Material provided

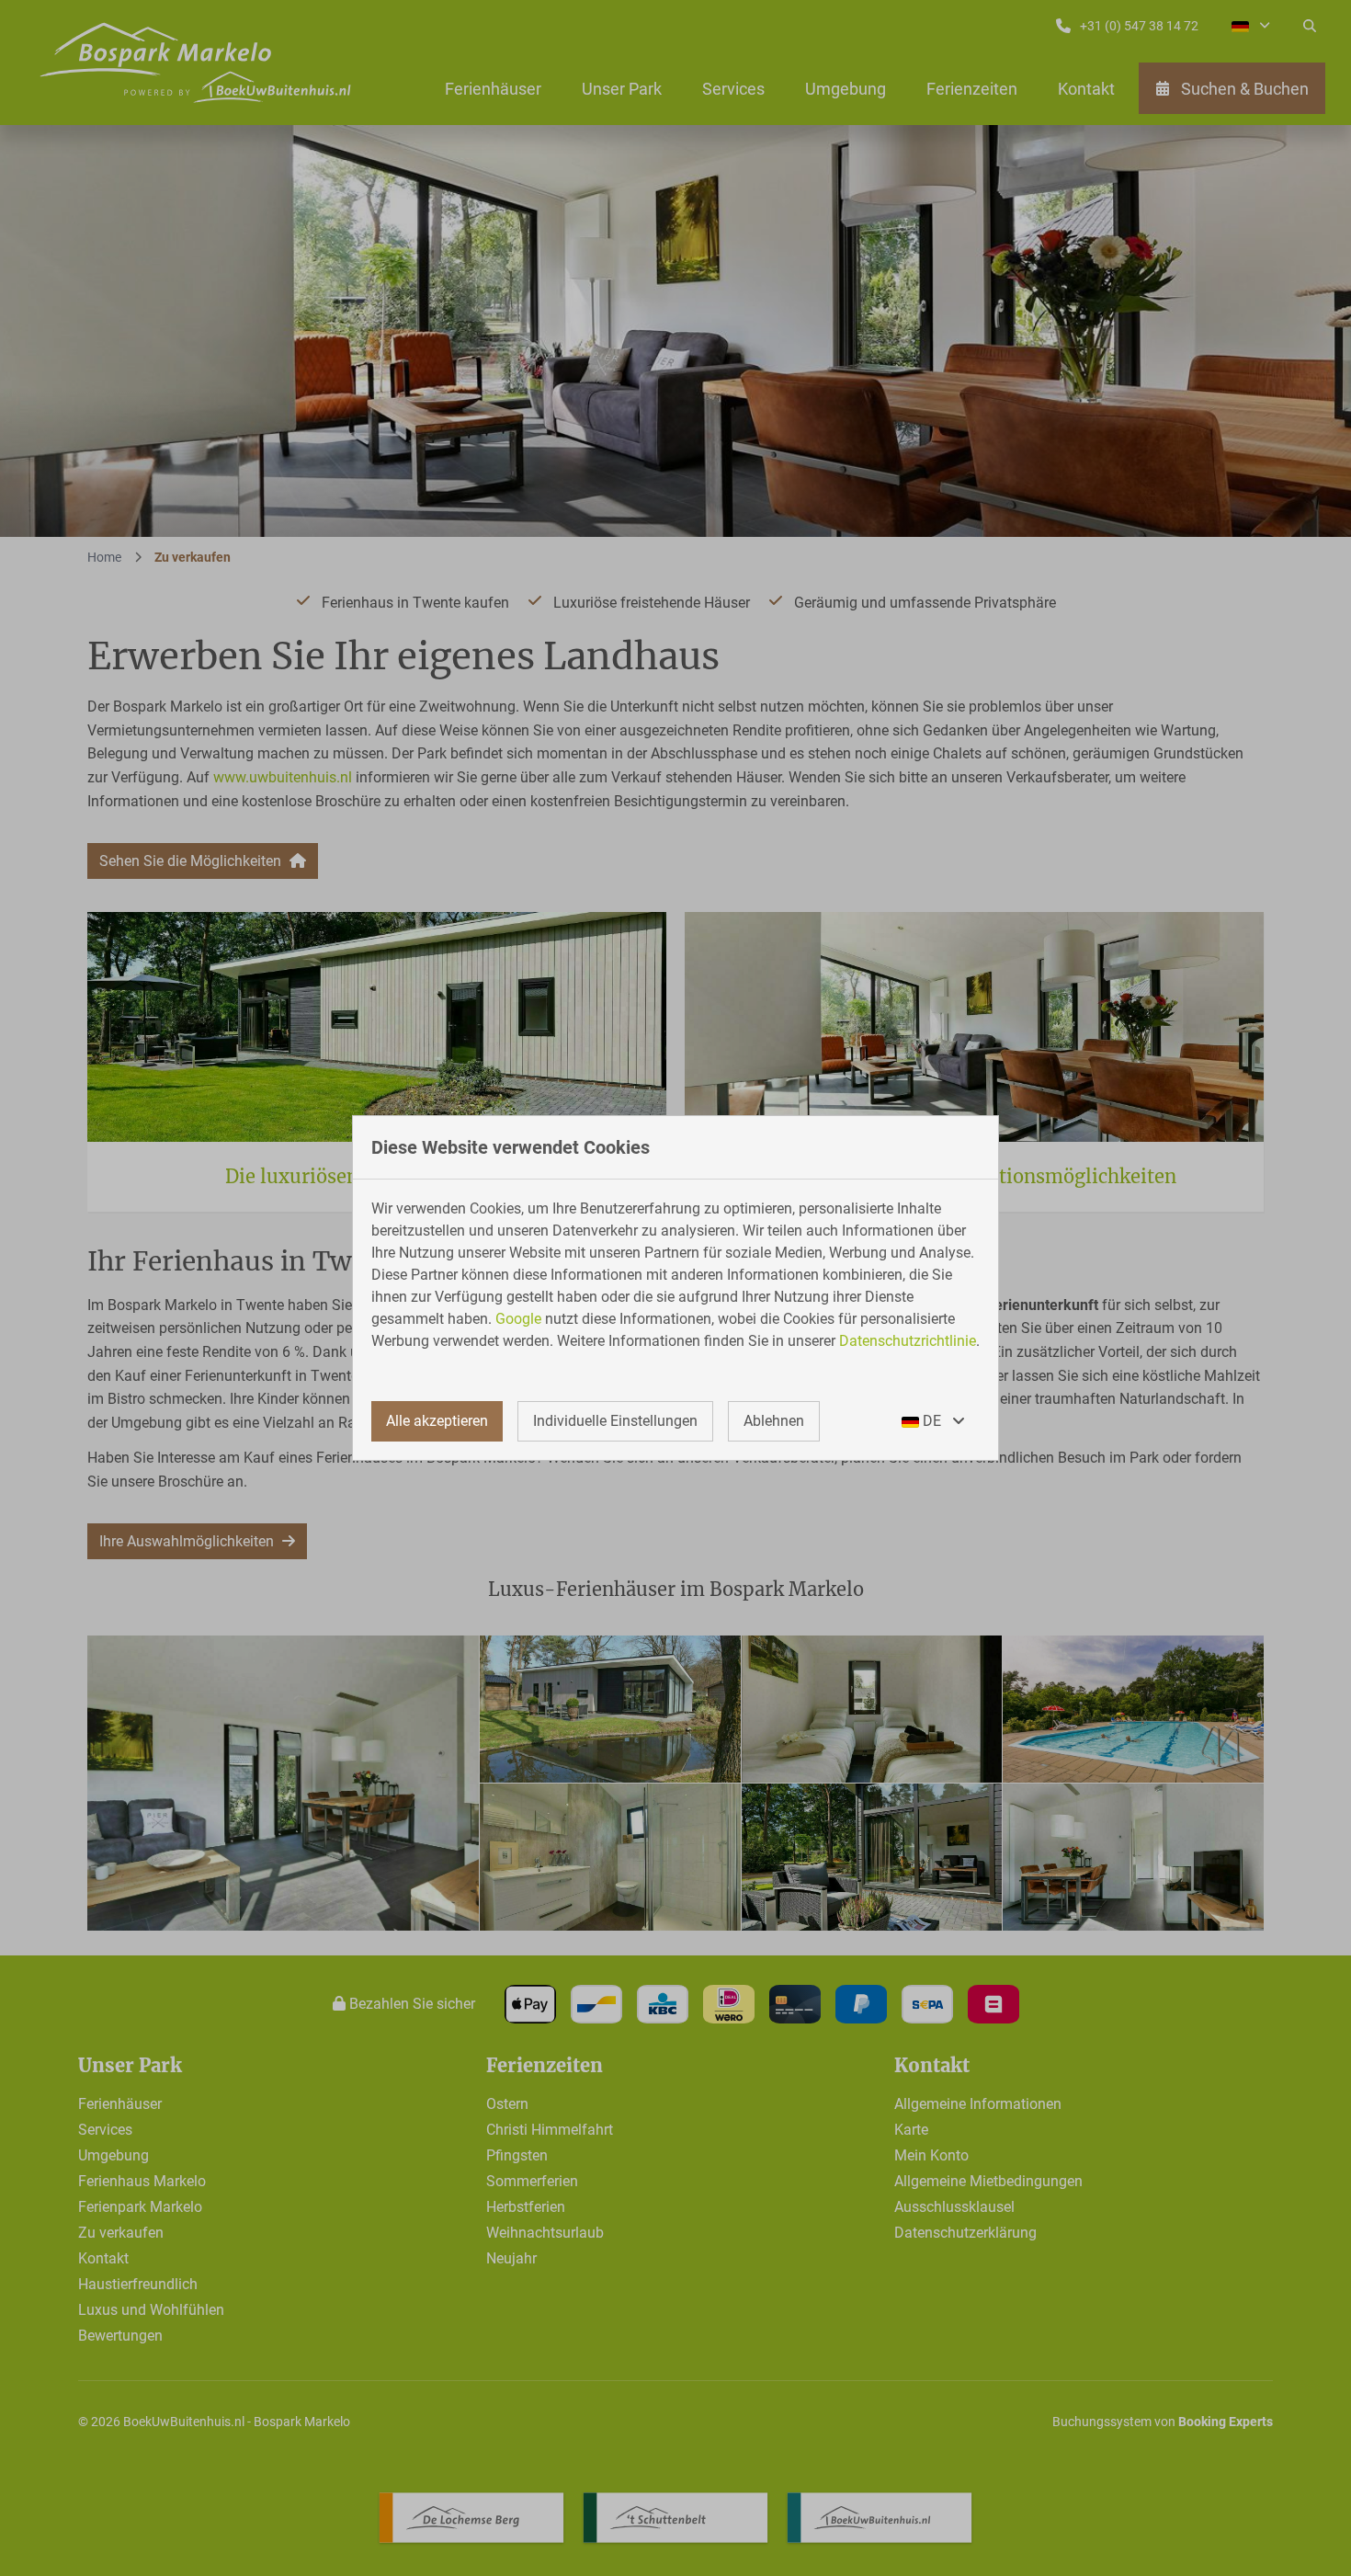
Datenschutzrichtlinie (907, 1341)
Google (518, 1319)
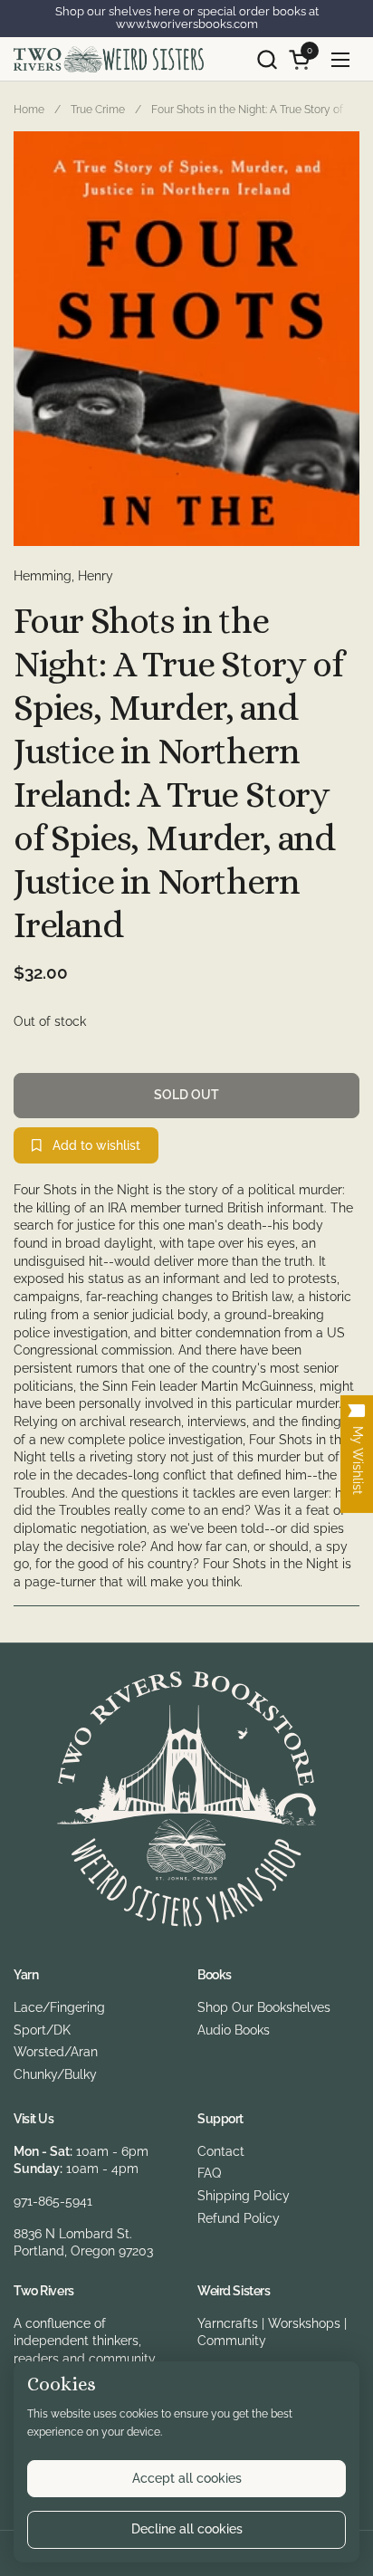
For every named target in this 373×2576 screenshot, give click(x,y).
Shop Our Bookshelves (263, 2007)
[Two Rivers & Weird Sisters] (109, 59)
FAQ (209, 2173)
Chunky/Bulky (55, 2074)
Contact (220, 2151)
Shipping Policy (243, 2195)
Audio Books (233, 2030)
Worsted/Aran (56, 2052)
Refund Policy (238, 2218)
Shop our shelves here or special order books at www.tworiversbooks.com (187, 18)
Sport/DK (42, 2030)
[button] (266, 59)
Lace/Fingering (59, 2007)
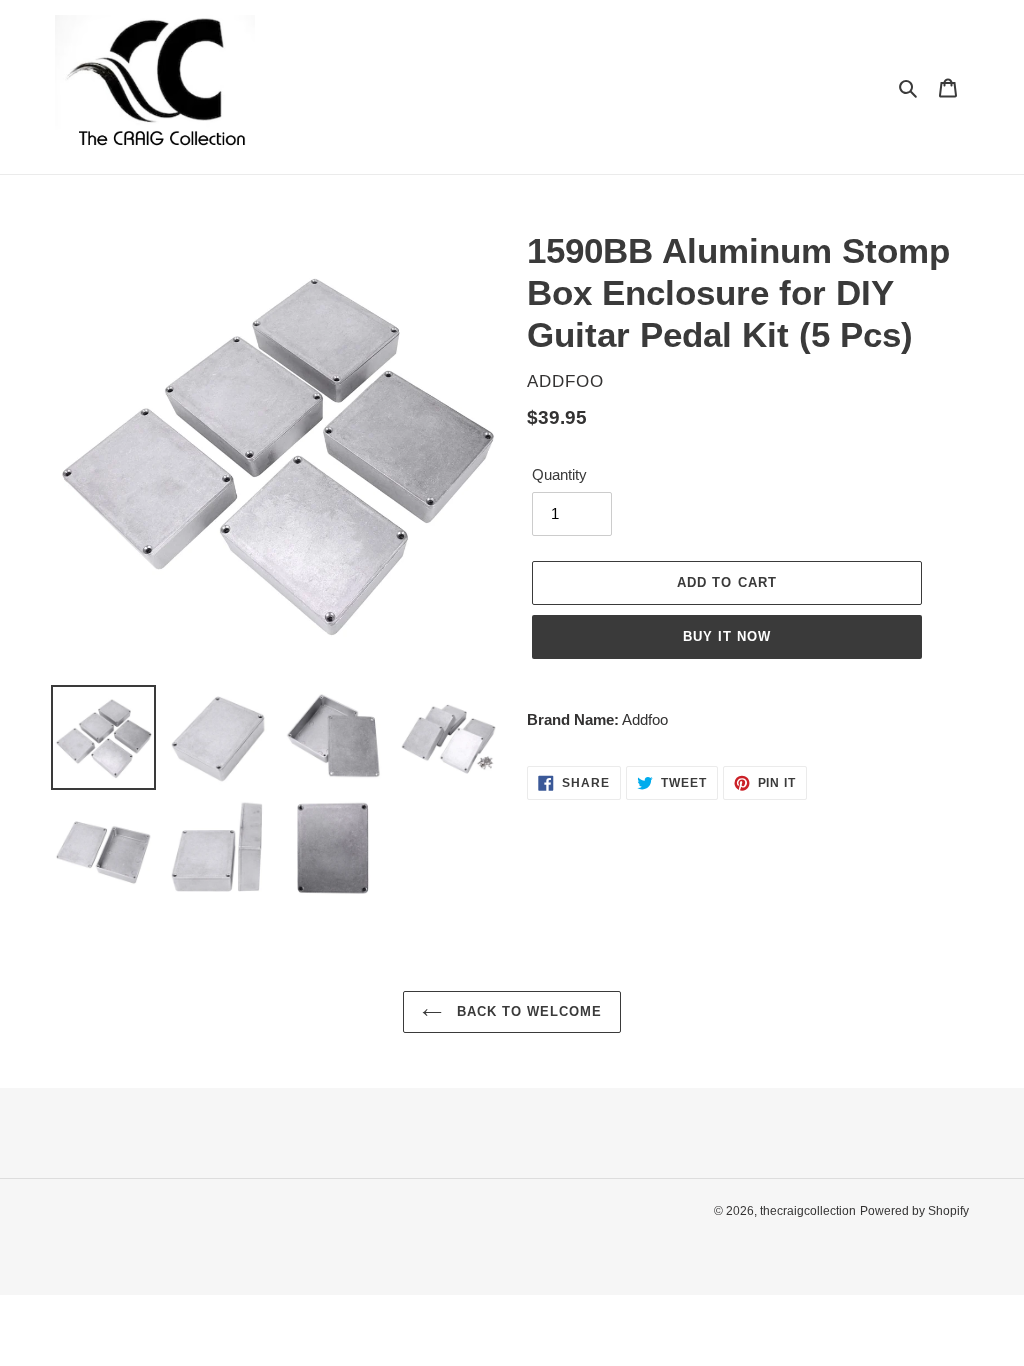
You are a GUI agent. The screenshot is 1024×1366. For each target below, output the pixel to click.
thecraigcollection (808, 1211)
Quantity (559, 474)
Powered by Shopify (914, 1211)
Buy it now (727, 636)
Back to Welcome (527, 1011)
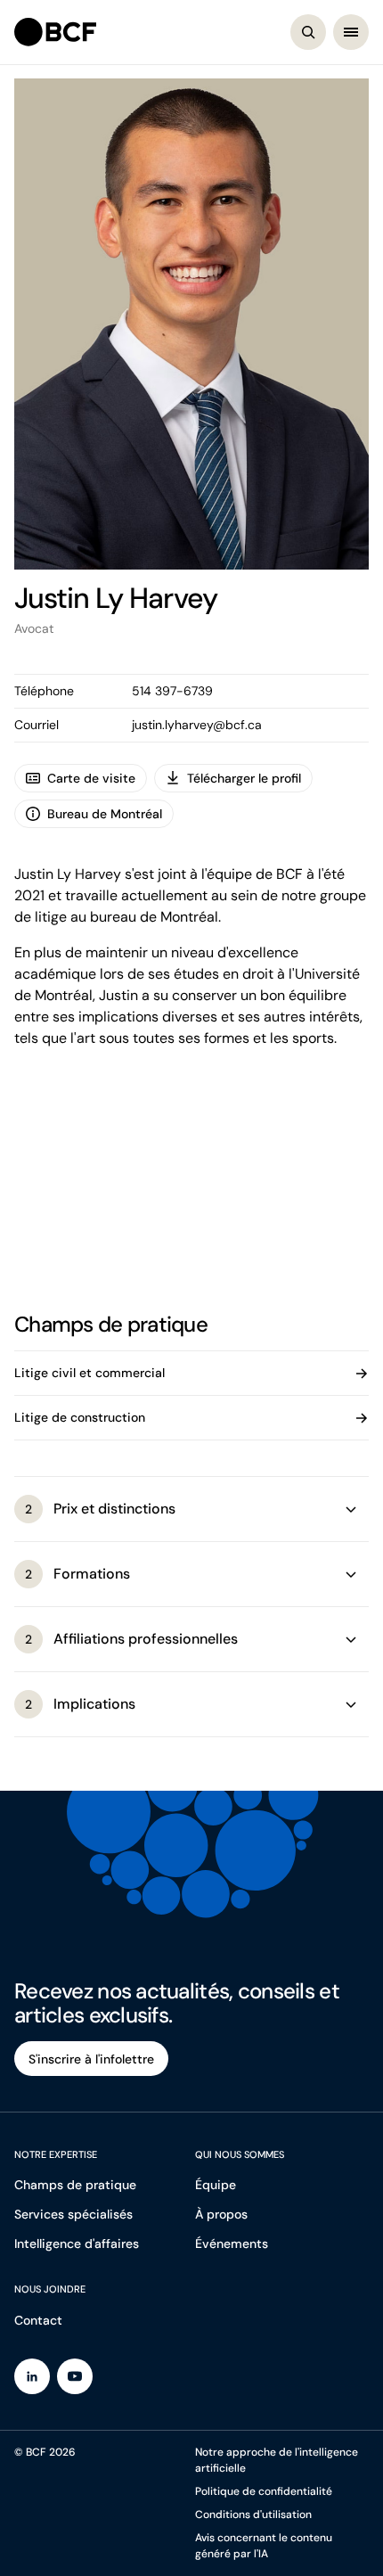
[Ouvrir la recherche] (308, 32)
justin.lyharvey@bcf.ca (197, 725)
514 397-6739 (172, 691)
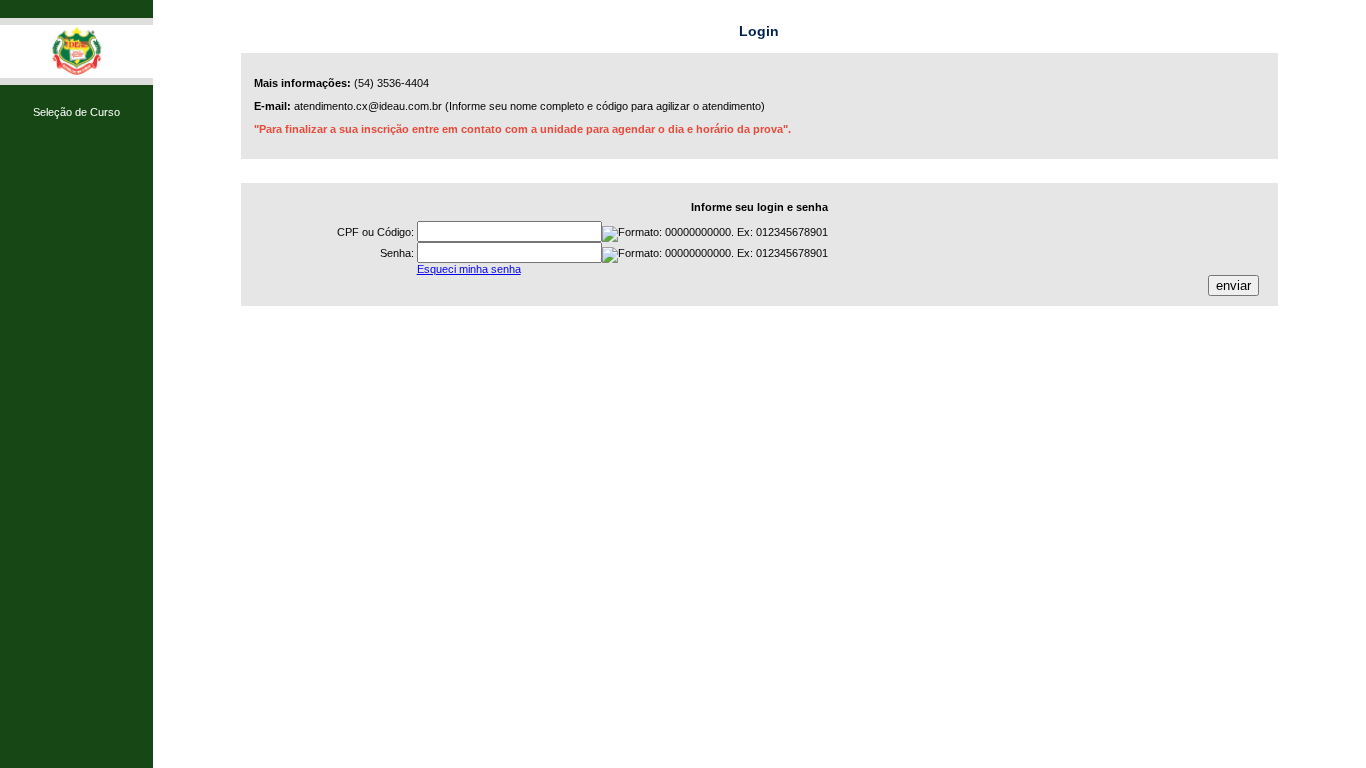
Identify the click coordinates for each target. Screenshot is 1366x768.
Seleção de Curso (76, 112)
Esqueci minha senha (469, 269)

Your goal
Out of the data above, set down the lines from the one with "Chunky/Bulky (55, 2074)" to the one with "Sport/DK (42, 2030)", both included, exactly as written and with no additions.

Result of this task
Chunky/Bulky (55, 2074)
Contact (220, 2151)
Shipping Policy (243, 2195)
Audio Books (233, 2030)
Worsted/Aran (56, 2052)
Refund Policy (238, 2218)
Shop our shelves here or special order books at www.tworiversbooks.com (187, 18)
Sport/DK (42, 2030)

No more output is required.